What the exercise asks ::
Retype the line with "Where should I" exactly. Then retype every line after it through the end of the entries below, and nothing more, leaving out pictures.
*** Opening of Records for this exercise ***
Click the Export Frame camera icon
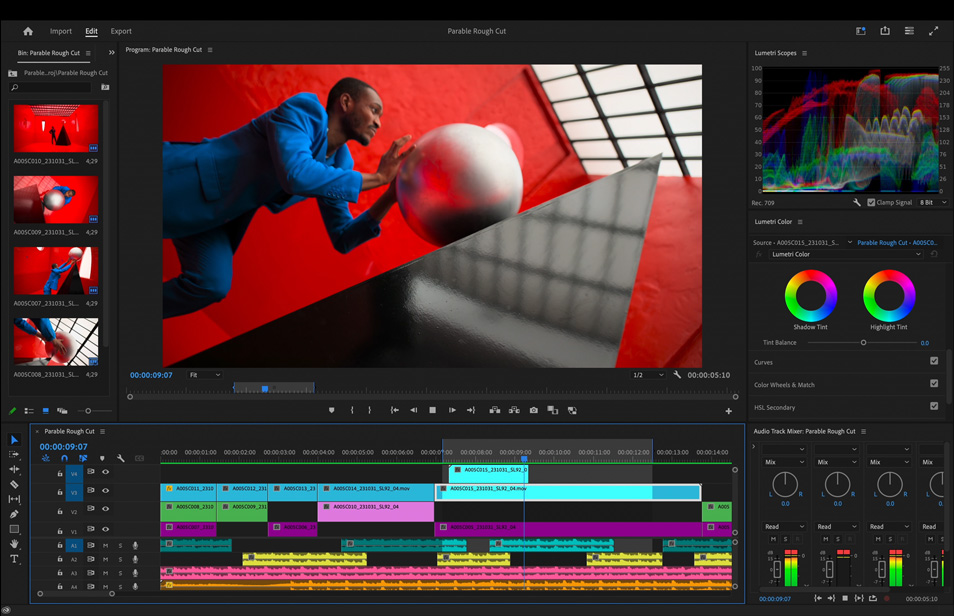This screenshot has height=616, width=954. tap(533, 410)
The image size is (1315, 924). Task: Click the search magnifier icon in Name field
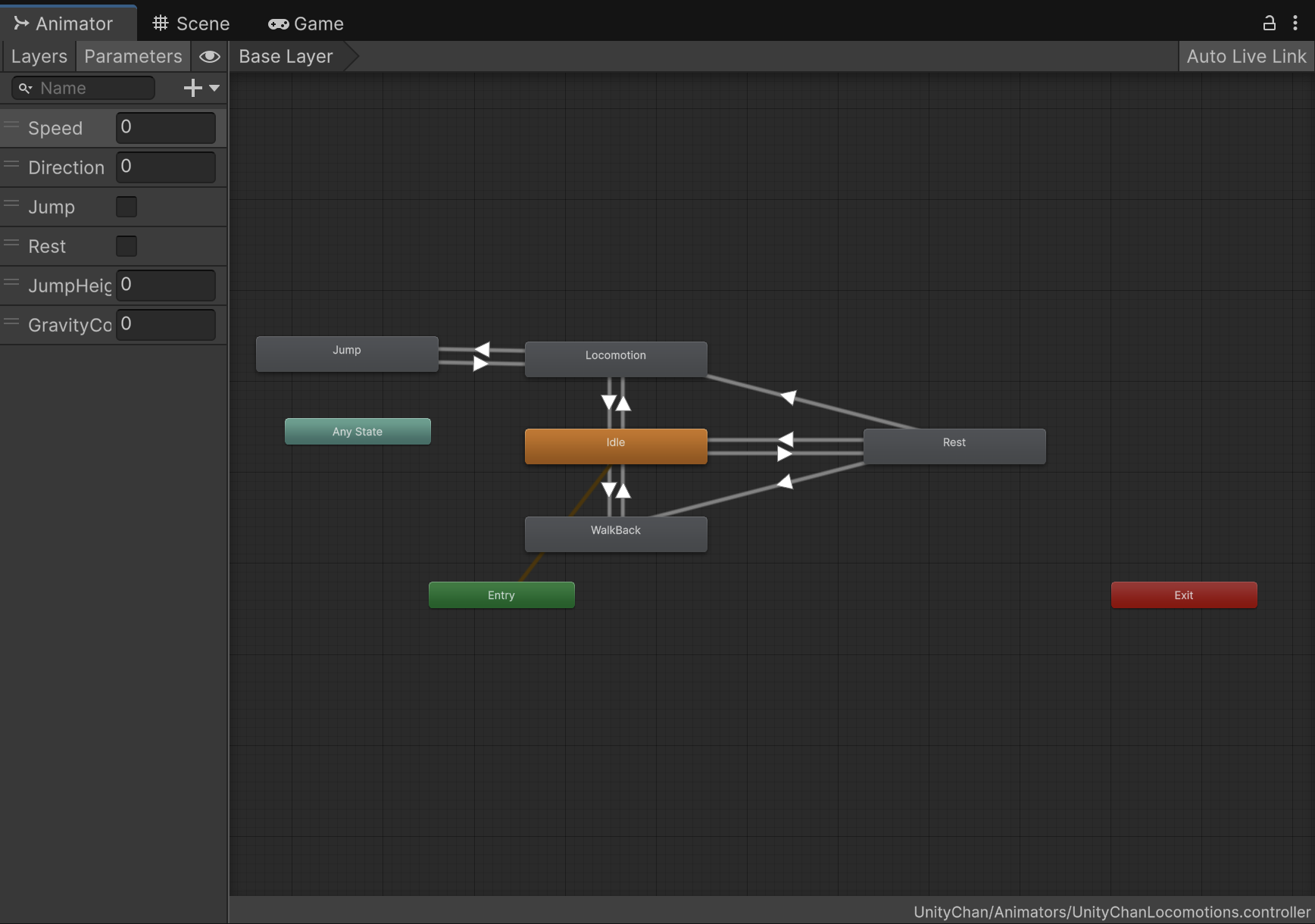25,89
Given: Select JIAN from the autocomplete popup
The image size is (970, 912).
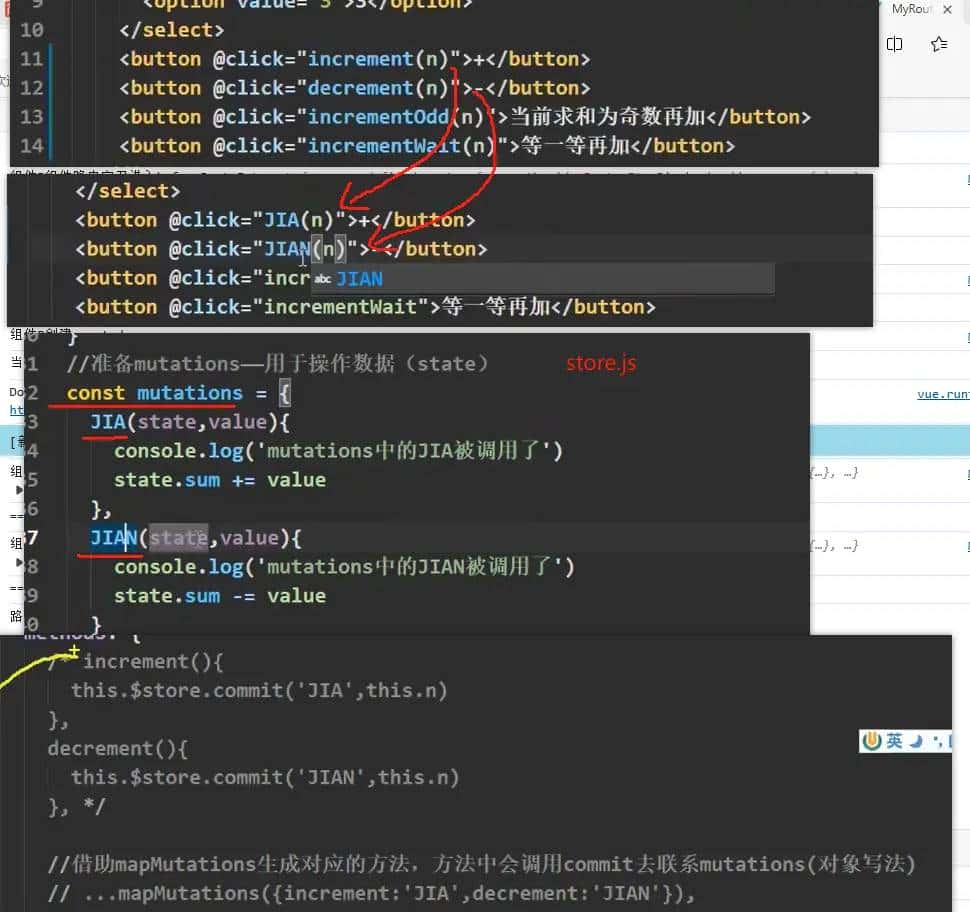Looking at the screenshot, I should point(358,278).
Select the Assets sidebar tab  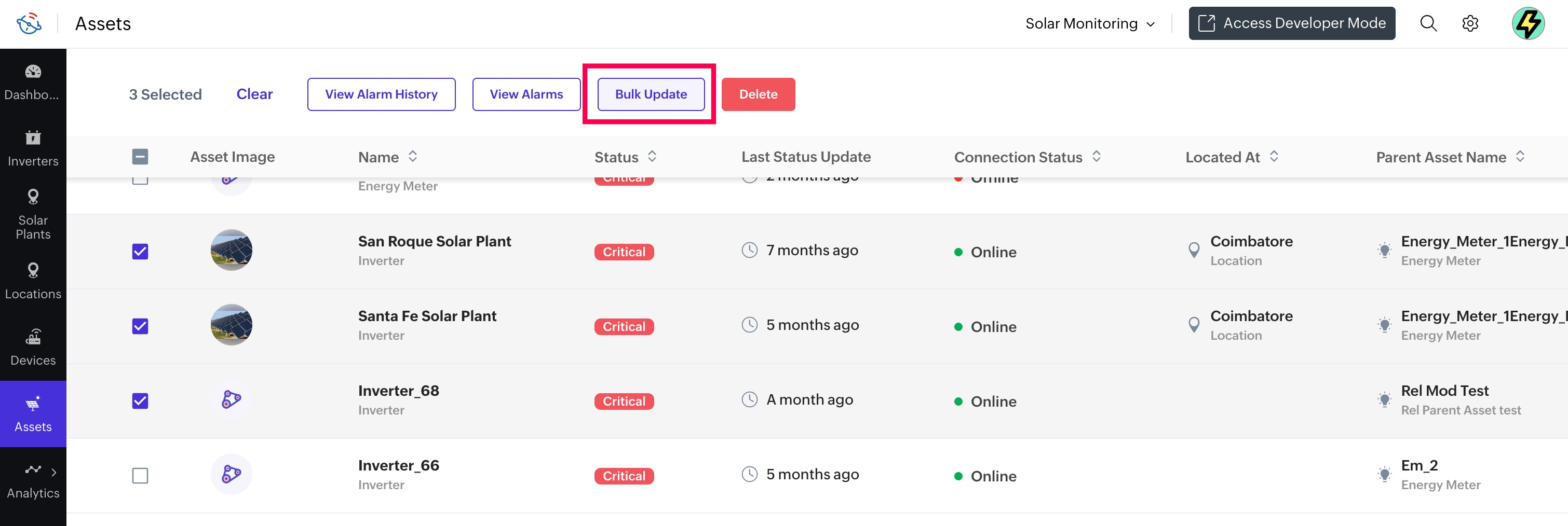coord(33,414)
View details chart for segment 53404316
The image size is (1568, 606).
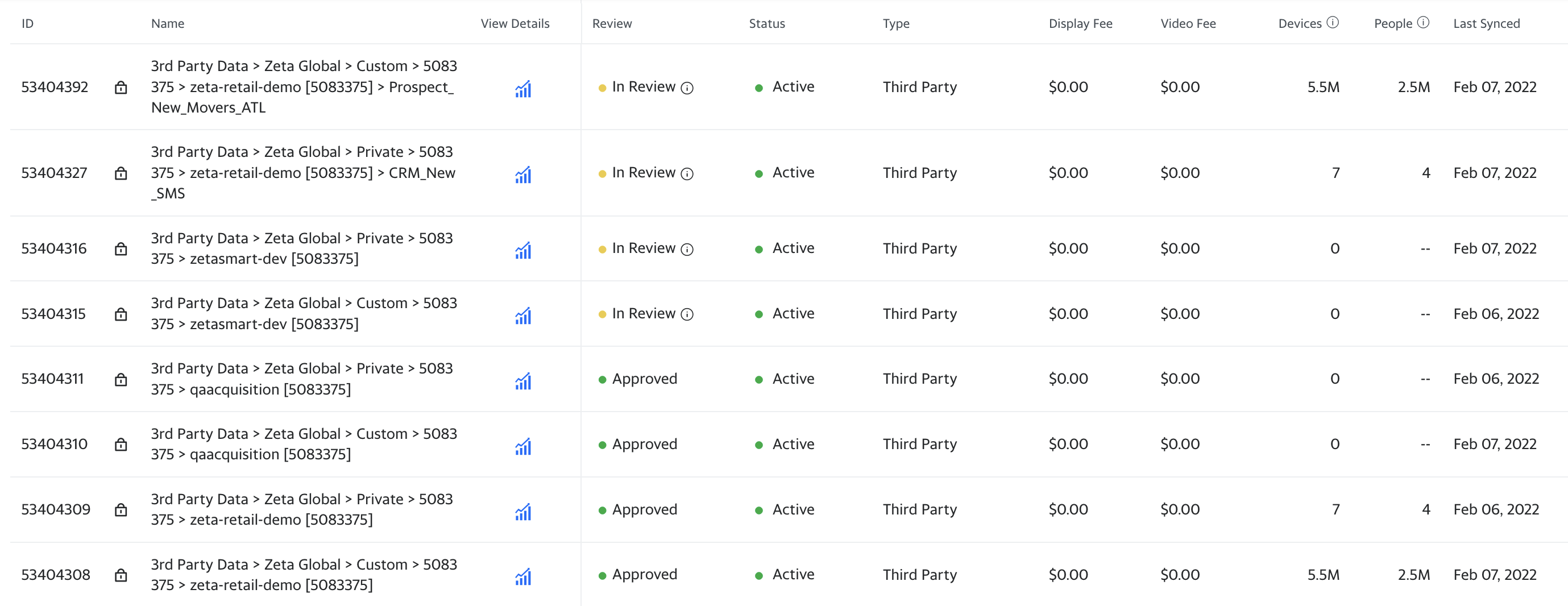tap(523, 250)
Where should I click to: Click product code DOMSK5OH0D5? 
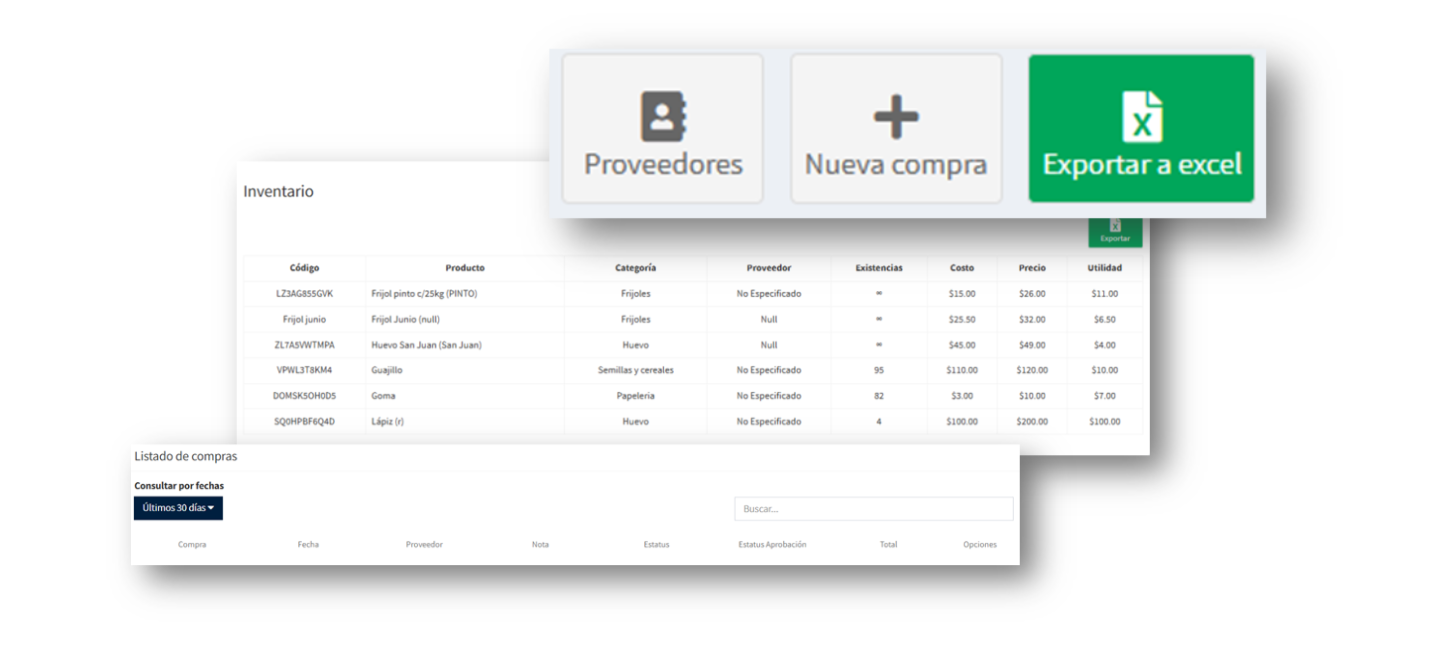[304, 396]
*** Close of Records for this exercise ***
Written reply ::
Where should I click to: Click product code DOMSK5OH0D5? 
[304, 396]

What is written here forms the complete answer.